TEXT EXTRACT -
I was not the best student as a child. 

 

About a year ago, I was visiting my childhood home in Washington, DC, and my parents showed me that they had saved all of my report cards, starting in pre-kindergarten. One of my teachers had written, "Elizabeth enjoys spending time alone in corners reading books, or talking to herself," and others made similar comments about my cheerful, but spacey disposition. 

 

In 6th grade, I had a math teacher who destroyed what little self-confidence I had in the subject. I had spent previous years pretending that I knew what I was doing while the rest of the class easily solved long division problems. This teacher would repeatedly berate me for not understanding each concept, and even made me cry on more than one occasion. In my 12-year-old state of mind, this confirmed what I had feared: I was a lousy math student. This (self)imposed stigma followed me through high school and college, where I avoided quantitative classes like the plague.

GIVEN RECORDS -
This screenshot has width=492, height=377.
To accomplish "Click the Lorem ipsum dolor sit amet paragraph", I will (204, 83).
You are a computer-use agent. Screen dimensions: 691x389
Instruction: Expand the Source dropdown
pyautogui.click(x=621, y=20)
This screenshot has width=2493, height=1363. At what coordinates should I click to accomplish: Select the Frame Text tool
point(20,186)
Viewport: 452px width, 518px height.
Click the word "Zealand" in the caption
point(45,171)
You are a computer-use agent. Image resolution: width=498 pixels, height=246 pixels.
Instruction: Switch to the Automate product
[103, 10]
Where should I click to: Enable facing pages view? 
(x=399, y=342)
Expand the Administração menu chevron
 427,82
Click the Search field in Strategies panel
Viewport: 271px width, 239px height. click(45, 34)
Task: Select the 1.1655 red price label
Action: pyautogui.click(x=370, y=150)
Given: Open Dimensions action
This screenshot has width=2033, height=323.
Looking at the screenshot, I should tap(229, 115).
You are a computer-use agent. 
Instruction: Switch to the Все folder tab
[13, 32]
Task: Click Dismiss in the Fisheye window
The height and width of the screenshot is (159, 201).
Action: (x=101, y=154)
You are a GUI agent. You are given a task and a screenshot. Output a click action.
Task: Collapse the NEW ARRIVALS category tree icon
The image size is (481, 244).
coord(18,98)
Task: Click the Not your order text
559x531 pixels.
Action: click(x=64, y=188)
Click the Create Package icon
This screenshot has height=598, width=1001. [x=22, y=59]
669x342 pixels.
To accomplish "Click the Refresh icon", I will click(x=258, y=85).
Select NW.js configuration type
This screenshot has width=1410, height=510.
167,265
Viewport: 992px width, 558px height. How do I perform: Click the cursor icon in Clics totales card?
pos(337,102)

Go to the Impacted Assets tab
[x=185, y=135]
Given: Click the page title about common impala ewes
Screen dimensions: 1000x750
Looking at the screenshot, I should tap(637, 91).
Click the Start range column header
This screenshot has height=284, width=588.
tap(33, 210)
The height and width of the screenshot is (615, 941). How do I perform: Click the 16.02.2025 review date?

JOBS -
• 1. In the essay about early struggles at school, in which city was the author's childhood home?
• 2. Pick up the essay about early struggles at school after its final sentence and carry it forward.

ANSWERS PER TASK -
• 1. Washington, DC

• 2.
When I first entered into UCLA's Teacher Education Program, I initially dreaded our Math Methods course, but it soon became my favorite class. Our professor was engaging, and broke down each concept in a way that had never crossed my mind throughout all my years as a student. Not only did I look forward to teaching math to my own student, but I began to LIKE problem solving! I then began to wonder, "Was I really bad at math, or did I just convince myself that I was, which then became a self-fulfilling prophecy?" 

 

I write this post as my first because even now, I still remember the stinging words of my 6th grade teacher, and how that experience left a mark on my self-image as a student and learner. When I first entered the classroom, I pledged to never cause a student to feel that way about themselves. I strive to view these children holistically, to understand and respect them not only as students, but as individuals. Teaching comes with great responsibility: We have the power to impose a love or an aversion to a subject for perhaps the entire duration of a student's life.